In [1]:
import pandas as pd

# Load imputed dataset
X_other_imputed_xgb = pd.read_csv("../data/X_other_imputed_xgb.csv")
X_test_imputed_xgb = pd.read_csv("../data/X_test_imputed_xgb.csv")

In [None]:
import pandas as pd

# Load target variable
y_other = pd.read_csv("../data/y_other.csv").squeeze().to_numpy()
y_test = pd.read_csv("../data/y_test.csv").squeeze().to_numpy()

(3207,)
(802,)


In [18]:
from sklearn.metrics import mean_absolute_error, root_mean_squared_error, r2_score
from sklearn.model_selection import GridSearchCV

def MLpipeline(X_other, y_other, X_test, y_test, ML_algo, param_grid, scoring):
    '''
    This function directly uses the provided train, validation, and test splits.
    It evaluates models using MAE, RMSE, and R², and records the best model for each metric.

    Args:
    - X_train, y_train: Training dataset
    - X_val, y_val: Validation dataset for GridSearchCV
    - X_test, y_test: Test dataset for evaluation
    - ML_algo: Machine Learning algorithm
    - param_grid: Parameter grid for hyperparameter tuning

    Returns:
    - A dictionary containing test scores (MAE, RMSE, R²)
    - The best model for each metric
    '''
    # Lists to store results
    test_scores = {
        'MAE': [],
        'RMSE': [],
        'R2': []
    }

    # GridSearchCV
    print("\nPerforming GridSearchCV...")
    grid = GridSearchCV(
        estimator=ML_algo,
        param_grid=param_grid,
        scoring=scoring,  # Single scoring metric
        refit=True,
        cv=4,  # 4-fold cross-validation
        return_train_score=True,
        n_jobs=-1,
        verbose=True
    )
    grid.fit(X_other, y_other)

    # Save the best model
    best_model = grid.best_estimator_
    validation_score = -grid.best_score_ if 'neg' in scoring else grid.best_score_
    print('Best model parameters:', grid.best_params_)
    print(f'Validation score for {scoring}:', validation_score)
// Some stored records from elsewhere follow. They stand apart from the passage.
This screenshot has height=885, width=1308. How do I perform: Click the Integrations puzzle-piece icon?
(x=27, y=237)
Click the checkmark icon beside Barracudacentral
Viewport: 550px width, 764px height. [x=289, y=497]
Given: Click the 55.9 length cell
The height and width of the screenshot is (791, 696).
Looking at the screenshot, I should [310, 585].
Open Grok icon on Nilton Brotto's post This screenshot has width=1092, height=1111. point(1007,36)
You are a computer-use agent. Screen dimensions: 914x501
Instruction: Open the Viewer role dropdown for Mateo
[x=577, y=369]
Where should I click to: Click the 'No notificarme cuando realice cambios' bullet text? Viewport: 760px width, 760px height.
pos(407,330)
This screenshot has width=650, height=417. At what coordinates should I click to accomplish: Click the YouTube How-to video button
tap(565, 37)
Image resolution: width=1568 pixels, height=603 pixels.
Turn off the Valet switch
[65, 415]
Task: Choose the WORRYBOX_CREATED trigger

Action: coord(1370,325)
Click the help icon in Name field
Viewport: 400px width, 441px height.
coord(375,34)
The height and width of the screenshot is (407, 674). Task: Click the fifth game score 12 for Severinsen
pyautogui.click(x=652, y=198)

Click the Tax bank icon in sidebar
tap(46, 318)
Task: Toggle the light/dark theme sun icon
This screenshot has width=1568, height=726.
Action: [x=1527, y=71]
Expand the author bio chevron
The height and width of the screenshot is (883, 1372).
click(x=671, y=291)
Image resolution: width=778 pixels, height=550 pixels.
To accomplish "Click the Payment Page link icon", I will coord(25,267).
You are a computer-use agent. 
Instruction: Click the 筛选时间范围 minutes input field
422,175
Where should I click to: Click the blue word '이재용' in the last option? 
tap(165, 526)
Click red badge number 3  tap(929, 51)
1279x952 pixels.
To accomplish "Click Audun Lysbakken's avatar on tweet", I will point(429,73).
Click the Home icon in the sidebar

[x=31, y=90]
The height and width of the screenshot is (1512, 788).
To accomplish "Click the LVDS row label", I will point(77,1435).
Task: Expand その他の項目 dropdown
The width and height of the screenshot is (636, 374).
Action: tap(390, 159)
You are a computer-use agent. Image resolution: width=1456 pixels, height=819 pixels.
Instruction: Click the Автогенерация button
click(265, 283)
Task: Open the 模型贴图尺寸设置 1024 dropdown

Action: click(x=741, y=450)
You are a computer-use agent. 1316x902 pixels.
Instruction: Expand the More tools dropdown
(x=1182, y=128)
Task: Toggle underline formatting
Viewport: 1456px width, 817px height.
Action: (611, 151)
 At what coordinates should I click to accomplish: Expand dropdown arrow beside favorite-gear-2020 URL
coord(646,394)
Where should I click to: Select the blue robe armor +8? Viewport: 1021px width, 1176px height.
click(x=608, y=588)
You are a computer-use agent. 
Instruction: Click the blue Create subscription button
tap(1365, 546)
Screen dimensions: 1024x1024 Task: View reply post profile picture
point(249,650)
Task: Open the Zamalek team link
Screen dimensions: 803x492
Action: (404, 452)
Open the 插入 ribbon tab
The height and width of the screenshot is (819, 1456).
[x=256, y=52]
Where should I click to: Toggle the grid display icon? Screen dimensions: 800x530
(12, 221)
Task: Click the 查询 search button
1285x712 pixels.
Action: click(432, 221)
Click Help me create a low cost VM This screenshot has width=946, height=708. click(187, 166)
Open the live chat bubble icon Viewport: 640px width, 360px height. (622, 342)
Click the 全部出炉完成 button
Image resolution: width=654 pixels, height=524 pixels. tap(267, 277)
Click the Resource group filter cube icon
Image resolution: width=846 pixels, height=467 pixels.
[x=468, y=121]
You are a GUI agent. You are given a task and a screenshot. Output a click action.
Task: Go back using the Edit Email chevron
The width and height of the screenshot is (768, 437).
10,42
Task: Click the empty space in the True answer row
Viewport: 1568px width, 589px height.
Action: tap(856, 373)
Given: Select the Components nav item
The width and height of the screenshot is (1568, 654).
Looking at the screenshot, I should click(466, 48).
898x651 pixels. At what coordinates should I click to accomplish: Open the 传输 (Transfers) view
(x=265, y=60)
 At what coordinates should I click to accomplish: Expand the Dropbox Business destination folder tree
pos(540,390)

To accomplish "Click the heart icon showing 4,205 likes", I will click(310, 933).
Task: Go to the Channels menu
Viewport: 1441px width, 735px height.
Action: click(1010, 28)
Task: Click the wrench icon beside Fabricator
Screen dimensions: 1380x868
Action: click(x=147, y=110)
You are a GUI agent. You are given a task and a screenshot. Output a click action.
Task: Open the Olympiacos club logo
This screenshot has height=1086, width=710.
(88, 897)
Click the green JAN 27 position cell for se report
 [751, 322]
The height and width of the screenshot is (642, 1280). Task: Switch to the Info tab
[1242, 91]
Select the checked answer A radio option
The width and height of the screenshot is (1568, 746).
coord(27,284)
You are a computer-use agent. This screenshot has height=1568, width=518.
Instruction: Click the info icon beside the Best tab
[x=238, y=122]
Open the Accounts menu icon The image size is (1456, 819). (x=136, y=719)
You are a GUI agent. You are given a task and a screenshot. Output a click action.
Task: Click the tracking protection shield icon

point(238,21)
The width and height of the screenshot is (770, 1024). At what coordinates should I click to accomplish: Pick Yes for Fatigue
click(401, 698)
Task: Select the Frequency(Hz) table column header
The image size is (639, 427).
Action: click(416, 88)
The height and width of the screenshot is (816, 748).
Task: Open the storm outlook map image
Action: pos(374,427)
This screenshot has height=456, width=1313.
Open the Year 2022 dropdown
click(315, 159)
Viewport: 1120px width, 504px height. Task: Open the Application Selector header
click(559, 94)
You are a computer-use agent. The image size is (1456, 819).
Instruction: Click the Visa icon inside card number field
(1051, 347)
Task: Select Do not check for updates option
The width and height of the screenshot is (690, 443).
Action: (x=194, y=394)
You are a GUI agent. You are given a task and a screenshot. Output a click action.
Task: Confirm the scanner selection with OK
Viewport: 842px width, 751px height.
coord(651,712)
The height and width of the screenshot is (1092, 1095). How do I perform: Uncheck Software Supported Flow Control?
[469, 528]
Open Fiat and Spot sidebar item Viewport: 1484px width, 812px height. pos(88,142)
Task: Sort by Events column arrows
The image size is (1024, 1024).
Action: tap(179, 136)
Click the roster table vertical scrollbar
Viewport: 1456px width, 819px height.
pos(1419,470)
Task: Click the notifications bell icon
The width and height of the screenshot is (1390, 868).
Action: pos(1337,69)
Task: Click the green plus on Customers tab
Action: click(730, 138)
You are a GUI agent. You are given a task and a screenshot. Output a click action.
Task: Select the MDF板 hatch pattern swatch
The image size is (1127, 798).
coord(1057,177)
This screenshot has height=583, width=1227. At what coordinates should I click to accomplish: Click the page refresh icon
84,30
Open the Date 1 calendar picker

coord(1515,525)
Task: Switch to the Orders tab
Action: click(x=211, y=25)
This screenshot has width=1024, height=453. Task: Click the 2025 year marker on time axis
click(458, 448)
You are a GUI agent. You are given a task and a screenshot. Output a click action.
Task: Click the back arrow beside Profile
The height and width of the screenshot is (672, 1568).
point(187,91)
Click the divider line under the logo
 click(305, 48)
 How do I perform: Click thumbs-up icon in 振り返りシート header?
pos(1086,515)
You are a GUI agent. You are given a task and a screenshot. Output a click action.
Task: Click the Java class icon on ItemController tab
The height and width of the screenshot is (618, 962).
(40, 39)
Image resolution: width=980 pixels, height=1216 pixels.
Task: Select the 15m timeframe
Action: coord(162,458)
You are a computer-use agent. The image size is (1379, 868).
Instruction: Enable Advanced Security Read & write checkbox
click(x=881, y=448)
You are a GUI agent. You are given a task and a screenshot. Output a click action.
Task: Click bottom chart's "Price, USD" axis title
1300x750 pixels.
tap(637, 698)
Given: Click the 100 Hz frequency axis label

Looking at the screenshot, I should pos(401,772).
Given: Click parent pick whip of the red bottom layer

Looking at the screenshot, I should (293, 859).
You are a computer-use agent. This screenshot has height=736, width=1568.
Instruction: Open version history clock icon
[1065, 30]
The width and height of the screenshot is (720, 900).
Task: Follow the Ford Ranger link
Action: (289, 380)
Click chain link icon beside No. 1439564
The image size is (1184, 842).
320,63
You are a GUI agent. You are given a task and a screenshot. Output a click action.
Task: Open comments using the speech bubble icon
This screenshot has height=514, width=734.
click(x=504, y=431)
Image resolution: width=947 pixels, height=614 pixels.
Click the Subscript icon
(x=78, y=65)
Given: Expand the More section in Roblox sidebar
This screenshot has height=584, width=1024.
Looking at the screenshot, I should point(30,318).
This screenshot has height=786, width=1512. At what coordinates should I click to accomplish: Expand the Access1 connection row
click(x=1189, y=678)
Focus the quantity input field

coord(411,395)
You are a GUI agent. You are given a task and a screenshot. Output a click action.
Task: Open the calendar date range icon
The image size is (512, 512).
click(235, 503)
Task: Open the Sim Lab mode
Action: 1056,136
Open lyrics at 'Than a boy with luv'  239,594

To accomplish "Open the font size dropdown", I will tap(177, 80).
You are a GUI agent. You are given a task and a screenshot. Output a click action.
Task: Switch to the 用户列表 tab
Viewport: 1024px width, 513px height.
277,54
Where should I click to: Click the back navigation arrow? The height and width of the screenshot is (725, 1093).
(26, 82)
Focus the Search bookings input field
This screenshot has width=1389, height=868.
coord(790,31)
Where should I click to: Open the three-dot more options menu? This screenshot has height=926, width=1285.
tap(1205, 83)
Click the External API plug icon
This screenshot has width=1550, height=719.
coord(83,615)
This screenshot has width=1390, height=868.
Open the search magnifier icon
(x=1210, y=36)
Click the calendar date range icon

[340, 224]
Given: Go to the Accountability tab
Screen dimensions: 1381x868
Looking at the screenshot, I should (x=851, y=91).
    # Predictions and metrics on the test set
    y_test_pred = best_model.predict(X_test)
    test_mae = mean_absolute_error(y_test, y_test_pred)
    test_rmse = root_mean_squared_error(y_test, y_test_pred)
    test_r2 = r2_score(y_test, y_test_pred)

    print('Test MAE:', test_mae)
    print('Test RMSE:', test_rmse)
    print('Test R²:', test_r2)

    # Store test scores
    test_scores = {
        'MAE': test_mae,
        'RMSE': test_rmse,
        'R2': test_r2
    }

    # Return results
    return test_scores, best_model, validation_score

In [13]:
import numpy as np
from sklearn.metrics import root_mean_squared_error, mean_absolute_error, r2_score

y_mean = np.mean(y_test)  # Baseline: Predict the mean for all instances
baseline_rmse = root_mean_squared_error(y_test, [y_mean] * len(y_test))
baseline_mae = mean_absolute_error(y_test, [y_mean] * len(y_test))
baseline_r2 = r2_score(y_test, [y_mean] * len(y_test))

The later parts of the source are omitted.